本書に登場する細菌兵器はもちろん、唯一アメリカ本土に被害を与えた風船爆弾、B29の爆撃、原爆を投下したエノラゲイ、中立条約を破棄して進行してくるソ連軍など、さながら百鬼夜行の様相を呈する。無差別殺人を行う国が既に無差別殺人を行っているという事実。731部隊の真偽を別にしても、原爆投下や空襲、ソ連の日ソ中立条約の期限破棄などは事実だ。もちろん、日本兵もアメリカ人を始めを多数殺傷した。暴行・略奪は国を問わず、行われていたのは間違いないだろう。著者が言いたいのは「誰が悪だったか」という単純なことではなく、「人間」をただ、こういう形で切り取って見たかったのだろうと思う。

主人公である曾根二郎は、実に魅力的な人間として描かれる。次々と画期的なアイデアを出して新兵器を生み出す様子はいっそ痛快でもある。この部分だけなら、プロジェクト云々と言ってもいいような感じがする。しかも、彼は3000人の捕虜を人体実験によって殺したことになっているが、戦後はアメリカ軍に保護され、微塵も後悔などしていない。むしろ、貴重な人体実験の経験を生かしたいと、純粋に願っている。彼は、アメリカ軍に友人を介して出頭を問われ、こう語る。

「私は、なにも悪いことをしたのではない。私は、軍人であると同時に医学者だ。医学にたずさわる者が最も遺憾に思うのは、医学研究の実験に犬や鼠や兎などの動物しか使えぬことだ。実験動物で得たデータが、人間にもあてはまるかといえば、そんなことは決してない。
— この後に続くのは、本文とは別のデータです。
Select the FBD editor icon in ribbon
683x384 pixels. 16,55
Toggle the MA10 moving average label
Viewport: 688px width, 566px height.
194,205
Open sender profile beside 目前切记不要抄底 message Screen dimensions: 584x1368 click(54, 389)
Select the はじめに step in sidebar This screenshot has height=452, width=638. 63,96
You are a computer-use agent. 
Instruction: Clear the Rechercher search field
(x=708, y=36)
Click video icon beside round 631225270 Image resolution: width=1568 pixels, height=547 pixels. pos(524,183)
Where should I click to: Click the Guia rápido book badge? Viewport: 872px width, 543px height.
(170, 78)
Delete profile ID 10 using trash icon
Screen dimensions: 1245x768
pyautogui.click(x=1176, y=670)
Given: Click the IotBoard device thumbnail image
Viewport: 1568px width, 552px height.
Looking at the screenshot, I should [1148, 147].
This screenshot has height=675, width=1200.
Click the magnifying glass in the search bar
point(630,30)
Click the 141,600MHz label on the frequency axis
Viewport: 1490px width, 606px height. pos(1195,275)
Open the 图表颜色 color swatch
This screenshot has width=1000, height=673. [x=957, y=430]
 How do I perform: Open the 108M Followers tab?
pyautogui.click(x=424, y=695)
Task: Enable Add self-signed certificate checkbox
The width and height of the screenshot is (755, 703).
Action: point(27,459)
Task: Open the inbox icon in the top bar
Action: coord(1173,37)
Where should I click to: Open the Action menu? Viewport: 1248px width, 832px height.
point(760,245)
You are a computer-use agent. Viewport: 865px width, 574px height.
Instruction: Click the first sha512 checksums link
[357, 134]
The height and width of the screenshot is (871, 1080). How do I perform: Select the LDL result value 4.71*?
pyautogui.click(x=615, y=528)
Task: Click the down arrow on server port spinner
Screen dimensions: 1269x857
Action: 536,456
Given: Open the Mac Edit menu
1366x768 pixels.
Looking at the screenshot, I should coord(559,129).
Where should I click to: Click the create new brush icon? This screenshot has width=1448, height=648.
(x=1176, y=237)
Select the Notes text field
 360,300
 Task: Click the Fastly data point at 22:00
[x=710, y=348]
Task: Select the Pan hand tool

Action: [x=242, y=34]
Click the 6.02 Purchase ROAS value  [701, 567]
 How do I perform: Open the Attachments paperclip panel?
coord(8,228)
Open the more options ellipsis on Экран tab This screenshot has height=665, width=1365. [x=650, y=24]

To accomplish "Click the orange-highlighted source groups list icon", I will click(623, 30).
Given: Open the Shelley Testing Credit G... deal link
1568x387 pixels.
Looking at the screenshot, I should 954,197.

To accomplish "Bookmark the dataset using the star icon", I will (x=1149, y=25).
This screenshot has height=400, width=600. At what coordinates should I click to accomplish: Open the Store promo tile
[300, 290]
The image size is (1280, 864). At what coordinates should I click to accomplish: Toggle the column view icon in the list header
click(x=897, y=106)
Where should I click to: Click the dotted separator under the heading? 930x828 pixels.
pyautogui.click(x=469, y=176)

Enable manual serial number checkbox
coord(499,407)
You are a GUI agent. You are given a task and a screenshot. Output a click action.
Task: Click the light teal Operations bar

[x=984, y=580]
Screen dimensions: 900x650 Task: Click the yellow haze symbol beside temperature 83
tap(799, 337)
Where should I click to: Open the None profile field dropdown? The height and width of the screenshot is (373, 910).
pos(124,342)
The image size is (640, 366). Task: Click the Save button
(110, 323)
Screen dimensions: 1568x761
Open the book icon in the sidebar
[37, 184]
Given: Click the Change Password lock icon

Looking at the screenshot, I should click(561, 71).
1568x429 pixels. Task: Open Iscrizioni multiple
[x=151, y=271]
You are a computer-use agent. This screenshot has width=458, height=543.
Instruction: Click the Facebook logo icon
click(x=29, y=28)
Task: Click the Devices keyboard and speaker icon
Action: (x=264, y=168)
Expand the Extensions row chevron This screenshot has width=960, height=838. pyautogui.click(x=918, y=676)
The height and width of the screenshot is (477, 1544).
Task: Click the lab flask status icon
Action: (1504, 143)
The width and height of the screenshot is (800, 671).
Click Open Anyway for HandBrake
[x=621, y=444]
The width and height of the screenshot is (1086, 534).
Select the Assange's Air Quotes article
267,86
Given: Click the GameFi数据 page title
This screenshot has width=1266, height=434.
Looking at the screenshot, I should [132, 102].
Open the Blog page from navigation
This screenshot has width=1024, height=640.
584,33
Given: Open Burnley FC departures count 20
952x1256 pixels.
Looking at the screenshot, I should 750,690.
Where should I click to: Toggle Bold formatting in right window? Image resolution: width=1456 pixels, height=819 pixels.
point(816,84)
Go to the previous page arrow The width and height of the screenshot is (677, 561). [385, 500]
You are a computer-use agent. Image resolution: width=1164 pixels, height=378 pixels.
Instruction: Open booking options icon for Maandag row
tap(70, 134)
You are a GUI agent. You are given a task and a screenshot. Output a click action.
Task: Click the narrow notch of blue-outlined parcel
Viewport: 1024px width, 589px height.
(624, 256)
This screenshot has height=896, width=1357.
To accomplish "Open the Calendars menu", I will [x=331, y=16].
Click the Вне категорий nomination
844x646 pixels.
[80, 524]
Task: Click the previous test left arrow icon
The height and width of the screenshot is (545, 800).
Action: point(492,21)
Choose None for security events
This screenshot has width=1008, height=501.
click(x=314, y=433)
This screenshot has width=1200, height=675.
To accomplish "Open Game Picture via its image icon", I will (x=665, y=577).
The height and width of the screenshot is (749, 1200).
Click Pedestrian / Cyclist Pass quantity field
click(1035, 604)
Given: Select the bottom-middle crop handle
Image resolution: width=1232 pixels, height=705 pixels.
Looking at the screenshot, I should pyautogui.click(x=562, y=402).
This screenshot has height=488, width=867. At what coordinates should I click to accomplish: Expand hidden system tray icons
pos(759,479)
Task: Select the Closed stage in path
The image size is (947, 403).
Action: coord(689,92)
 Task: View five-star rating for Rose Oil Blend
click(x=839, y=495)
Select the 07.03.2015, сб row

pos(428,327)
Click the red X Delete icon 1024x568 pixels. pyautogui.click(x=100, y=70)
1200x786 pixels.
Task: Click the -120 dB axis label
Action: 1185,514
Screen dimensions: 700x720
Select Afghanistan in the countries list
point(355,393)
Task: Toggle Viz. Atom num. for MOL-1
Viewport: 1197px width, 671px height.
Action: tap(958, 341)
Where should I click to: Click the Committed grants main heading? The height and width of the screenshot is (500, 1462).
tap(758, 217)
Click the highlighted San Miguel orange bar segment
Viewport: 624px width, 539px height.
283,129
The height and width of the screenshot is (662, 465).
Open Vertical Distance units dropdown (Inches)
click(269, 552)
(中略)私は、一個の人間を実験に使用することによって、無数の人間の生命をすくうデータを得ようとしてその通りになった。つまり一殺他生というやつだ」

そう、原爆投下も一殺他生、ソ連軍の侵攻も一殺他生、ナチスドイツも一殺他生、戦争は全て一殺他生に違いない。その事実を噛みしめると、本書の描きたかった「何か」がゆっくりと頭の中を侵食してくる。

以前にも書いたが、私は思う。人間も生物である以上、生存することが根本目的だ。その方法として、人間は脳を発達させ、他の動物を圧倒した。その戦略の中には、頭脳を使った多様性、どんな環境や敵にも対応できる膨大なバリエーションを生み出すことが、組み込まれている。人間の世の中が天才ばかりにならないのは、つまりその為であり、一見、無為な人間も生存というシステムに組み込まれた絶対必要な「可能性」だ。さらに「競争」という原理を用いて、切磋琢磨し進化する。これが戦争の原因にもなるが、システム上、危険な暴走を孕んでいてもこれを切り捨てることはデメリットの方が多い。だから、誰もが頭では分かっていても「平和な世の中」はやってこない。敵がいなければ、自分と戦う者まで現れる。まったくもって、巧妙な仕組みだ。そのおかげで人類は80億人に迫り、この先も増え続ける見通しだ。

そう、結果から見れば何も悪くない。むしろ「増えた」のである。ただ、増えたというなら地球上に一説に100京匹いる昆虫、その他、植物・「細菌」などを加えれば、僅か0.01%しか占めていないという統計もある。無意味だ。

本を閉じれば、現実の世界が帰ってくる。まあ、昨日とだいたい変わらない。何かを良くしたいとは思うが、その方法が今のやり方であっているかどうかの確証は全くない。そして、今日も人間の愚行を前にして、やはり人間はDemonであると思う。だから、敵対者を悪魔と呼ぶのは間違っている。Demonでいいじゃないか。でも、同じ悪魔同士なんだから、もうちょっと上手くやろうじゃないか……そうすれば、もっと「増える」よ、俺たちはさ……。